- Selected extract
Former West Bengal Finance Minister Asim Dasgupta, who chaired the Empowered Committee of State Finance Ministers that prepared the first draft of the Goods and Services Tax (GST) framework in 2009, says there is "scope for consolidating existing GST rates" to improve the present structure and suggests the highest slab of 28% be brought down to 18.
"The present GST structure has multiple rates of 5%, 12%, 18% and 28%. The GST Council can consider whether the rate structure can be simplified and consolidated a bit. It can also look at whether there is any scope of bringing down the highest 28% rate and merge it with the 18% slab," Dasgupta told IANS in an interview.
"Apart from the exempted list and a special rate for gold, silver and precious metals, we proposed only two GST rates — a lower rate for necessary commodities, all the industrial and agricultural inputs and a general floor rate, but with a band to make it a bit flexible," said Dasgupta — a Marxist and committed member of the CPI(M) — who was West Bengal Finance Minister for a marathon 24 years beginning 1987.
Incidentally, Dasgupta attended the midnight event at the Central Hall of Parliament for the GST launch on July 1, where his contribution was publicly acknowledged by Union Finance Minister Arun Jaitley.
Dasgupta, however, said the committee had emphasised a concept of "floor rate and a band around that to uphold the autonomy of the states in choosing the rates," particularly the general rate.
"It is noted that even in the Constitution Amendment (2016) for GST, this provision of choosing of the band with floor rate was specifically mentioned in clause 279. But the GST Council fell short of it," he said.

Dataset records
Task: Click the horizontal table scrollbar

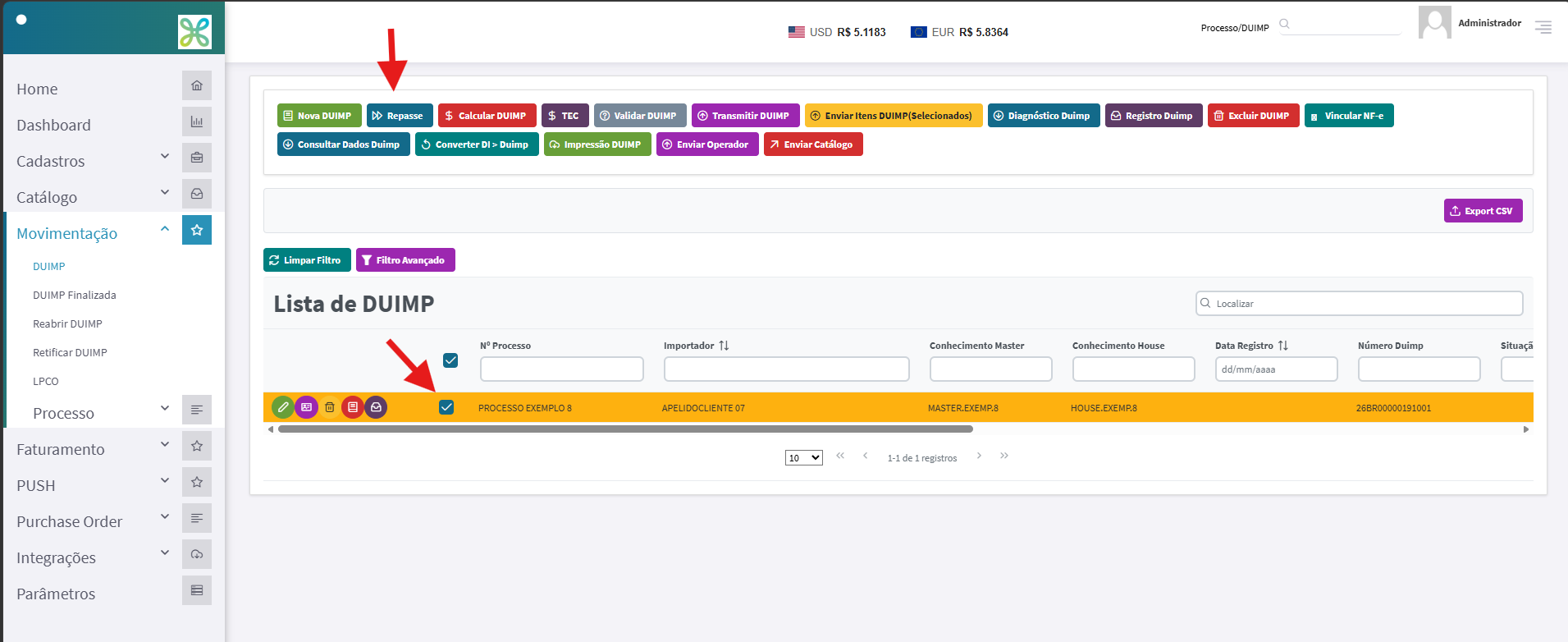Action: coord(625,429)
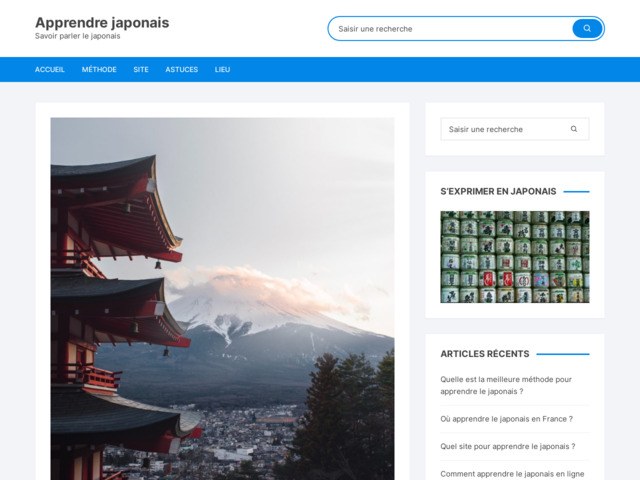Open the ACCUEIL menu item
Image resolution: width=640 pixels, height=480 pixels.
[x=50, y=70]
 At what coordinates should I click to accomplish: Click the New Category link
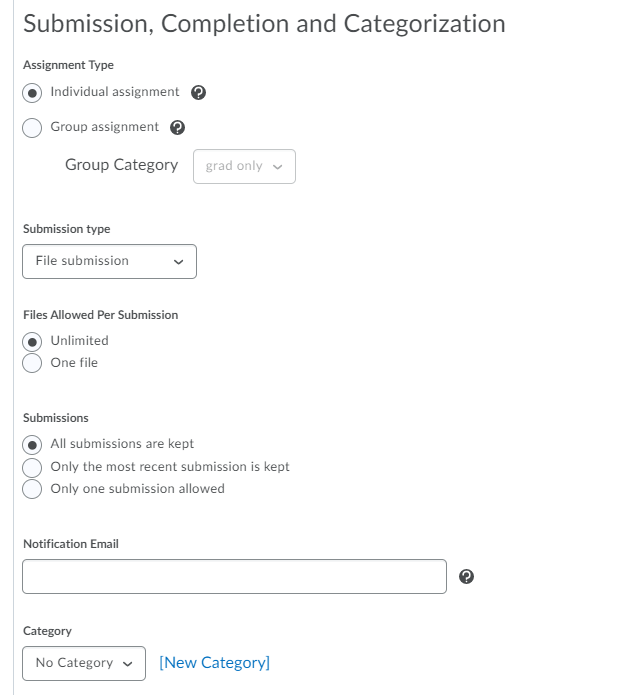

- Task list
- 1) According to the article on GST rates, for how many years did Asim Dasgupta serve as West Bengal Finance Minister, and starting in which year?
- 2) Continue the article on GST rates from its last sentence.

- Answers to the exercises
- 1) He served for 24 years, beginning in 1987.

- 2)
Asked why petroleum products were not brought under the ambit of GST, Dasgupta said: "There were apprehensions in the minds of the state governments that their revenue would slide with the introduction of the new indirect tax structure."
"In fact, around 30% of the states' sales tax revenue is obtained from petroleum products. That is why state governments proposed to keep the inclusion of the petroleum products group in abeyance, particularly during the initial years of the GST regime."
Petroleum products will become part of the GST structure later, said Dasgupta, who holds a doctorate from the Massachusetts Institute of Technology.
Dasgupta felt GST should not lead to inflation.
"Before the introduction of GST, the weighted average of the tax burden of all the indirect taxes of both the Centre and states at the previously existing rates was around 23% while in the GST regime, it has come down to around 18%. This has happened because the input tax credit net is wider now," he said.
Commenting on the GST rates on medicines, he said in the context of introducing a state-level Value Added Tax (VAT), the committee had, for medicines, recommended a total exemption of tax for life-saving drugs and the lower rate of 5% for the remaining drugs.
"I cannot quite agree with the present recommendation of the GST Council for the inclusion of a much smaller number of medicines in the exempted category and remaining medicines in the 12% and 18% categories," Dasgupta said.
Recalling the story of indirect tax structure reforms in India, he said with the introduction of VAT, the issue of tax-on-tax and related burden of cascading effect was removed as a set-off was given from the tax burden not only for input tax paid but also for tax paid on previous purchases.
There was a "built-in check in the VAT structure on tax compliance" in the Centre as well as in the states, he said.
"As a result, it was found, if you take the five years before the introduction of the state VAT, the average annual rate of growth of the then sales tax was 11% and if you take the next five years after the introduction of VAT, the average rate of growth of tax revenue doubled to 22%," Dasgupta said.
But there were some deficiencies in the VAT regime and in terms of tax reforms, GST was logically the next step, he added.